Tout est donc bon dans la perturbation, des chansons elles-mêmes (même si on n’est jamais autant surpris qu’à la grande époque de Halfbird ou Reveille) jusqu’à la persona de la créature Deerhoof elle-même : si le groupe nous a habitué aux mutations hirsutes, il semble ici se retourner comme un gant et réinventer jusqu’au propos de son existence, quitte à tourner le dos aux familles musicales qui l’ont vu naître. Finies les casseroles arty et les clins d’oeil aux scènes noise, math et spazz (Skingraft et al), bienvenue aux caisses claires façon brit pop et à la pop à tiroirs sans histoire(s), ou presque : Vs evil sort bel et bien sur un label d’indie pop, Satomi chante désormais pour the Go!Team et le dernier collaborateur en date de Greg s’appelle… Sean Lennon. C’est particulièrement évident sur le pseudo single Super duper rescue heads !, écrin vide de pop déprimée qui pique son vilain riff de synthé à U2 et dont les détours grimaçants sonnent comme autant d’aveux d’échec (soit dit en passant quand on connaît l’écheveau d’histoires intimes qui font le bruit de fond de l’album, c’est poignant). Satomi, Greg et les autres continuent certes de copier-coller comme ils respirent, mais moins par nécessité formelle que parce qu’ils ne semblent plus savoir architecturer leurs histoires autrement. Outre une poignée de chansons brillantes et étranges au-delà de tout soupçons (The Merry barracks, Must fight current, Almost everyone, Almost always), Vs. evil donne l’impression fausse d’un Deerhoof en petite forme, au teint blafard.

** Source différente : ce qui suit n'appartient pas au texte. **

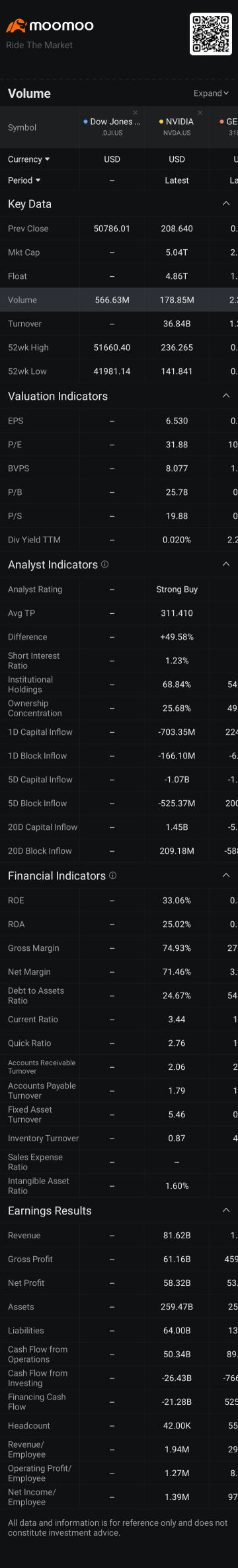Click the Financial Indicators info icon
The width and height of the screenshot is (238, 1568).
tap(112, 876)
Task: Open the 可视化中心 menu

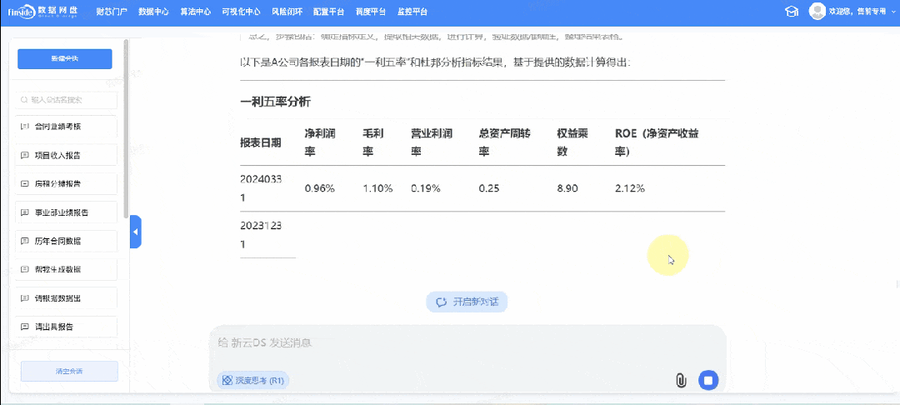Action: click(x=240, y=12)
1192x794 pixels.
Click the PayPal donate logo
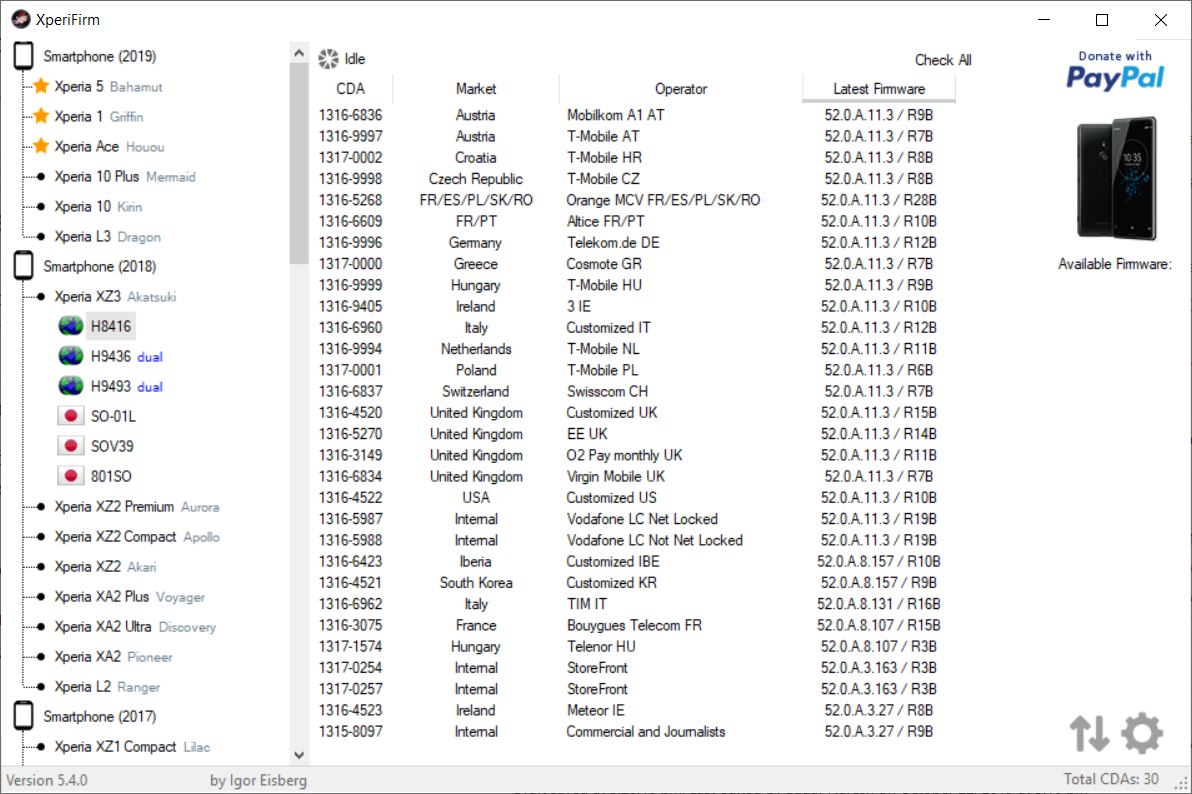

Une trentaine d’écoutes plus ou moins douloureuses dans les pattes, on déchiffre pourtant mieux le leurre : Deerhoof ne jouent plus la même histoire. En lieu et place du boucan radieux, Saunier, Matsuzaki, Dietrich et Ed Rodriguez jouent désormais la fête dans leur coin, les danses hagardes. Presque complètement sortis d’une bulle hipster dans laquelle ils n’étaient jamais tout à fait rentrés, ils semblent plus que jamais entretenir des préoccupations en porte-à-faux avec la majorité de leurs contemporains (à ce titre, il est intéressant de remarquer que Chronic’art (Chronic’art #70) et quelques publications US locales mis à part, seul le magazine britannique The Wire leurs a consacré une couverture) ; de fait, ils ne conversent avec plus grand monde à part leurs propres démons. Etrangement, on a ainsi presque l’impression de les entendre pour la première fois, jusque dans l’ambiguïté des sentiments, de la tendresse ou de la dépression. Assurément une oeuvre de transition, l’ambigu Vs. evil se lit et se relit sans cesse comme un grand petit disque, à la discrétion éblouissante.